Ejercicio propuesto: Reproduce sin cambios el tramo de filas que va desde la que contiene "You are a GUI" hasta la que contiene "click(x=76, y=455)", ambas incluidas.
====== Datos extraídos
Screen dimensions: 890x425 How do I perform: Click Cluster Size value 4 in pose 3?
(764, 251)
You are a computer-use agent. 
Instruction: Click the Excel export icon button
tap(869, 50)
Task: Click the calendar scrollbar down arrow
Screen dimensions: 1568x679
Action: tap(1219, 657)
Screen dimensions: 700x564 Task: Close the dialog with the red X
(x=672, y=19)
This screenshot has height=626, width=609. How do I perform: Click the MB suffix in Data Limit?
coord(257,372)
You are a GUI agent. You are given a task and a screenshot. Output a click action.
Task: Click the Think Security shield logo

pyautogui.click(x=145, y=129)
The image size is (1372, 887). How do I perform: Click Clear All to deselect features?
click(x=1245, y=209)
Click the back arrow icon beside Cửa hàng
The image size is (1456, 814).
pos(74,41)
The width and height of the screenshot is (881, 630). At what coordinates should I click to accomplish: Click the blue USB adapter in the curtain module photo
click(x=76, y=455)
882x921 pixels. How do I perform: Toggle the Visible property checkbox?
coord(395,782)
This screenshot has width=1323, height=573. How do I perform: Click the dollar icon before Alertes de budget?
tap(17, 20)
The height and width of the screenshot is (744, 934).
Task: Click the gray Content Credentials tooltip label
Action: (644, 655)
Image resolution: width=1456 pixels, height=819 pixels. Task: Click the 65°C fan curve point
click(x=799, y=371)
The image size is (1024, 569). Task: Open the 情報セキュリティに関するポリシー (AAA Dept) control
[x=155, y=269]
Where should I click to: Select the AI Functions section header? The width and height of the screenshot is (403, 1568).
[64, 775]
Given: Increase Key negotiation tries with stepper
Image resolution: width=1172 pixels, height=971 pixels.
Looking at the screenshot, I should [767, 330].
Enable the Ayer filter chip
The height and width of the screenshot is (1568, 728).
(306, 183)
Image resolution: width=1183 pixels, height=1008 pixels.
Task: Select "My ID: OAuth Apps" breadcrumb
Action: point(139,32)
============
Resultado del ejercicio:
You are a GUI agent. You are given a task and a screenshot. Output a click action.
Task: Click the Think Security shield logo

pyautogui.click(x=145, y=129)
The image size is (1372, 887). How do I perform: Click Clear All to deselect features?
click(x=1245, y=209)
Click the back arrow icon beside Cửa hàng
The image size is (1456, 814).
pos(74,41)
The width and height of the screenshot is (881, 630). At what coordinates should I click to accomplish: Click the blue USB adapter in the curtain module photo
click(x=76, y=455)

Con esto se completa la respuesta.